Keywords

1 Introduction

3D face reconstruction is an important and popular research field of computer vision [4, 12, 33]. It is widely used in face recognition, video editing, film avatars and so on. Face occlusions (such as eyeglasses, respirators, eyebrow pendants and so on.) can degrade the performance of face recognition and face animation evidently. We cannot use artificial intelligence to robustly predict the 3D texture of the occluded area of the face. How to remove occlusions on face image robustly and automatically becomes one crucial problem in 3D face reconstruction processing.
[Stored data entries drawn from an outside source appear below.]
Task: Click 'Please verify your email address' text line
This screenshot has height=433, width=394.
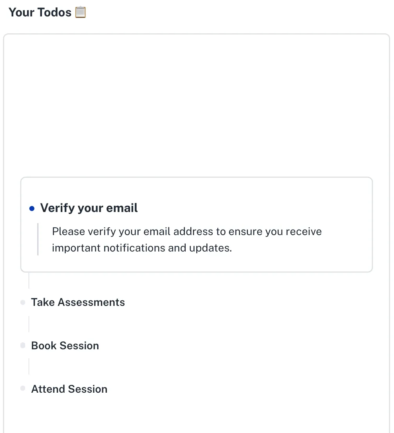Action: pyautogui.click(x=187, y=232)
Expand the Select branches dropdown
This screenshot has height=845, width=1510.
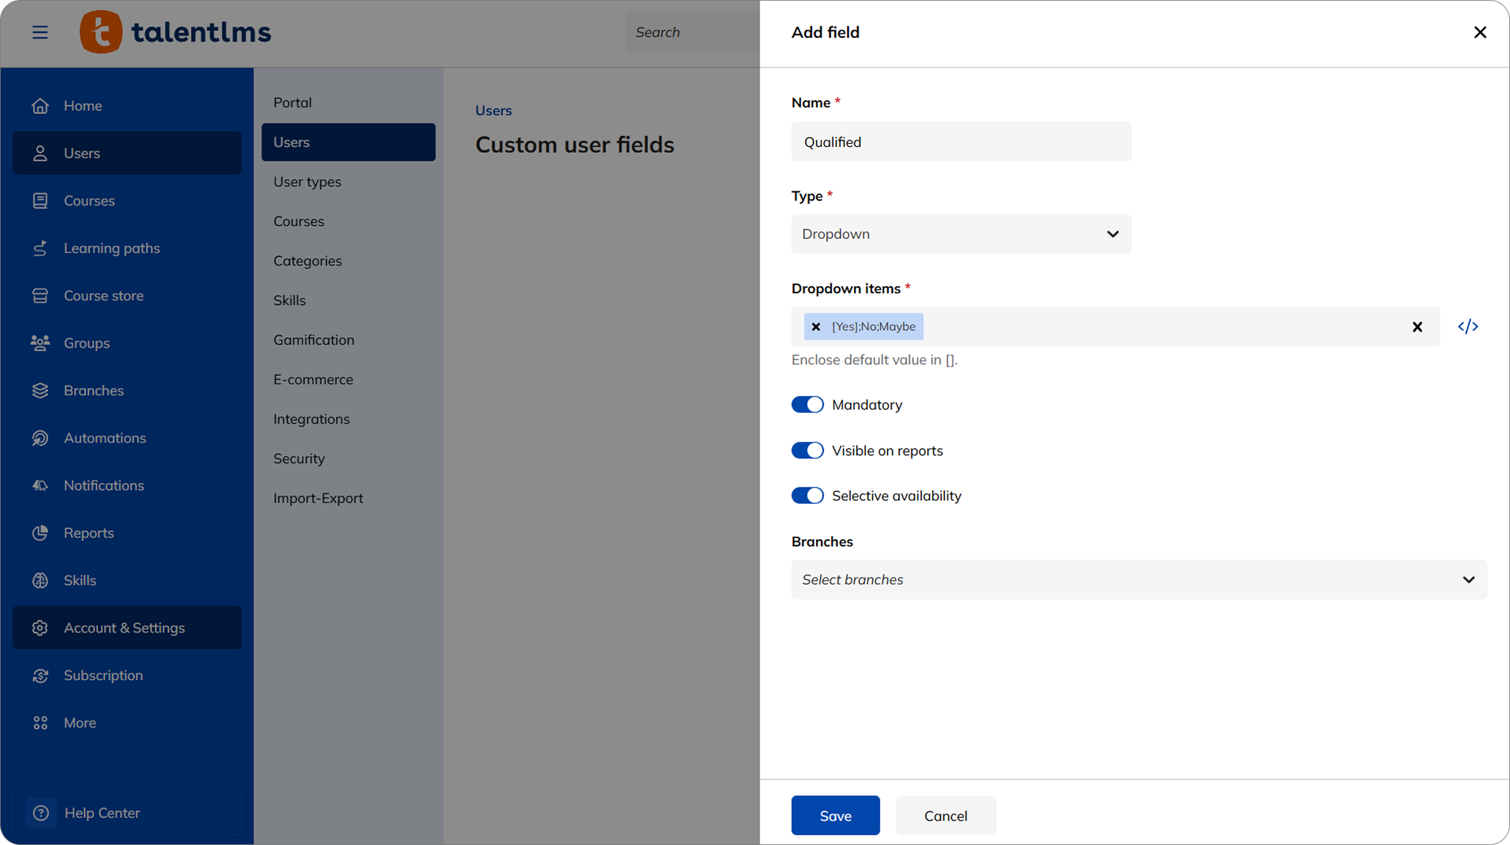pos(1139,580)
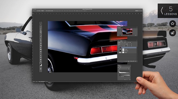This screenshot has height=99, width=178.
Task: Open the Normal blend mode dropdown
Action: tap(122, 44)
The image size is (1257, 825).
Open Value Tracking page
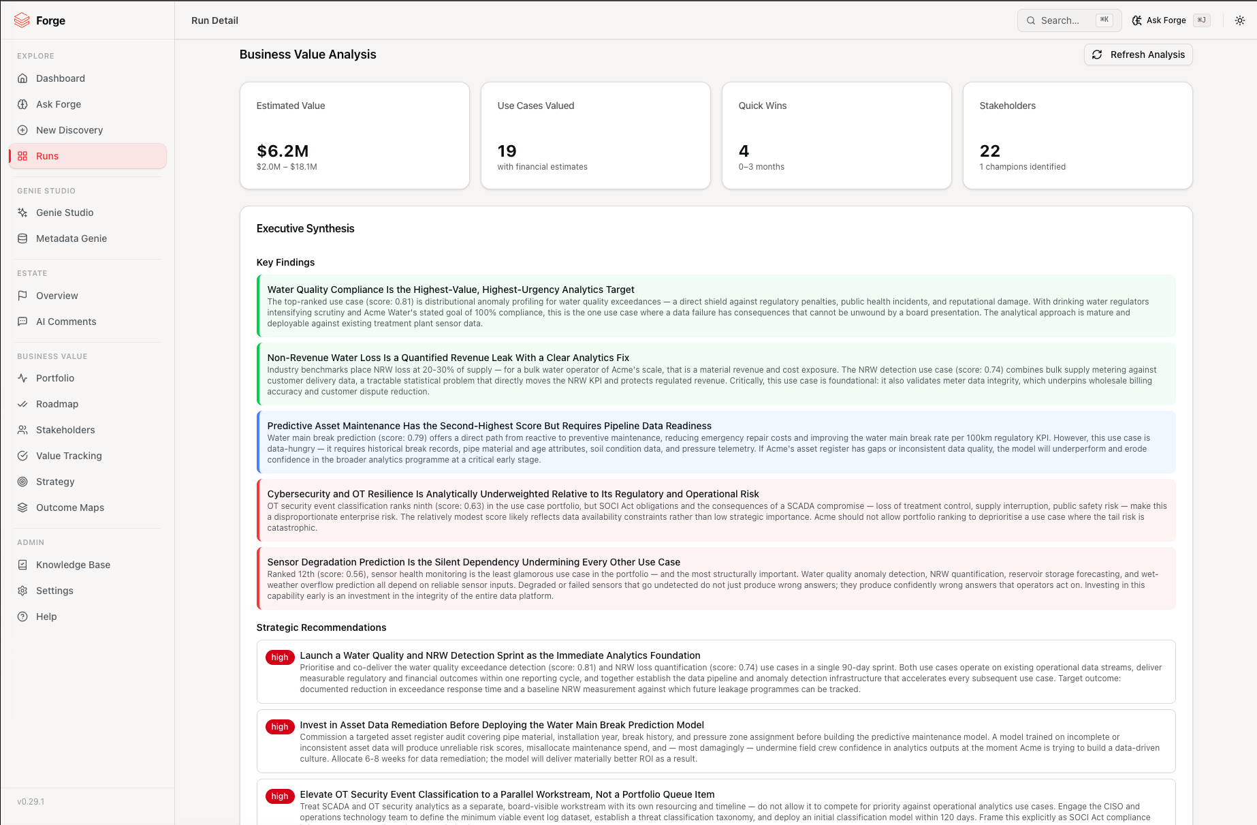point(88,456)
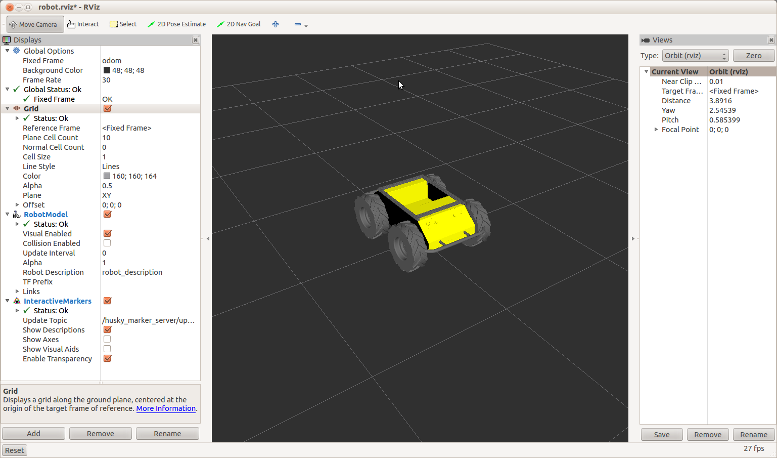This screenshot has width=777, height=458.
Task: Pick the 2D Pose Estimate tool
Action: click(176, 24)
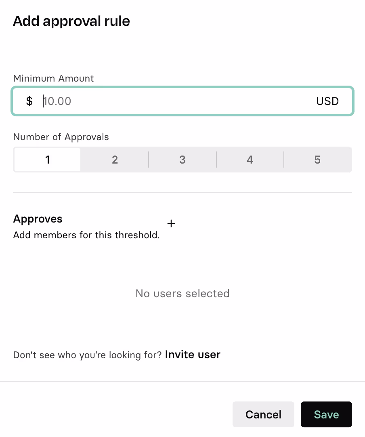Choose 5 in Number of Approvals
The image size is (365, 437).
pyautogui.click(x=317, y=160)
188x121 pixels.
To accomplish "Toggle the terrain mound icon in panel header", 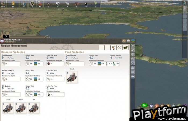I will pos(124,41).
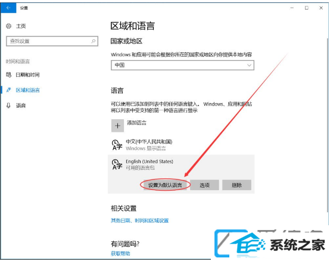This screenshot has width=330, height=261.
Task: Click the 删除 button for English
Action: pyautogui.click(x=236, y=185)
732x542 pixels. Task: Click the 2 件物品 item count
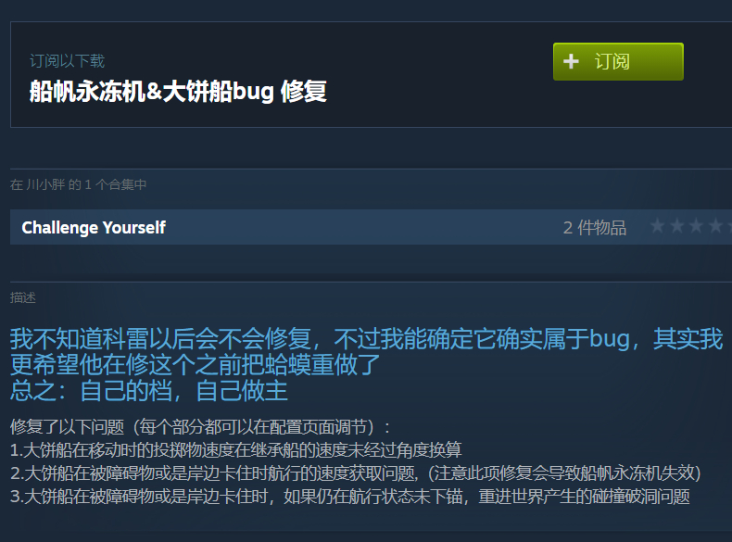tap(595, 227)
As the human face is one kind of particular image (the face area is not large, but there are many features, and humans are very familiar and sensitive to it), common image inpainting techniques cannot be used to remove face occlusions. The traditional image inpainting methods reconstruct the damaged image region by its same surrounding pixels, which does not consider the structure of the face. For example, if an eye of a human is occluded, the conventional inpainted face cannot reconstruct the eye image, and the output 2D face will have only one eye [36]. However, things have changed in recent years. Due to the rapid development of deep learning and face parsing methods, face inpainting approaches have developed rapidly. Some common extreme scenarios (i.e., with eyeglasses) become easy to handle.

3D morphable models 3DMM was proposed in 1999, which was a widely influential template reconstruction method [3, 4, 7, 25, 38, 40]. Since the facial features are distributed very regularly, the application of the template method has continued until now. On the other hand, due to the limitation of the template’s space, the expressiveness of the model is very lacking, especially the geometric details.
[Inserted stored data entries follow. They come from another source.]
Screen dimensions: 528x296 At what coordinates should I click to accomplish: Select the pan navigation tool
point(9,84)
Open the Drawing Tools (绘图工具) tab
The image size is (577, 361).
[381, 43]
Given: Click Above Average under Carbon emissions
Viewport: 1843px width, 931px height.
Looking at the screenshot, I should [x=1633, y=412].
In this paper, we proposed a robust and fast face eyeglasses removal reconstruction algorithm based on face parsing and the deep learning method. The main contributions are summarized as follows:

  • We propose a novel algorithm that combines feature points and face parsing map to generate face which removes eyeglasses.

  • In order to solve the problem of the invisible face area under eyeglasses occluded scenes, we propose synthesizing input face image based on Generative Adversarial Network rather than reconstructing 3D face directly.

  • We have improved the loss function of our 3D reconstruction framework for eyeglasses occluded scenes. Our method obtains state-of-the-art qualitative performance in real-world images.

2 Related Work

2.1 Generic Face Reconstruction

Blanz et al. [3, 35] proposed the 3D Morphable Model (3DMM) for modeling the 3D face from a single face photo. 3DMM is a statistical model which transforms the shape and texture into a vector space representation. Though a relatively robust face model result can be achieved, the expressive power of the 3D model is limited. In addition, this method suffers from high computational costs. Rara et al. [28] proposed a regression model between the 2D face landmarks and the corresponding 3DMM coefficient. They employed principal component regression for face model coefficient prediction. Since large facial pose changes may reduce the performance of 2D facial landmark detection, Dou et al. [9] proposed a dictionary-based representation of 3D face shape; They then adopted sparse coding to predict model coefficients. The related comparative experiment shows that their method achieved better robustness to the previous facial landmark detection method. Following this work, Zhou et al. [41] also utilize a dictionary-based model; they introduced a convex formulation to estimate model parameters.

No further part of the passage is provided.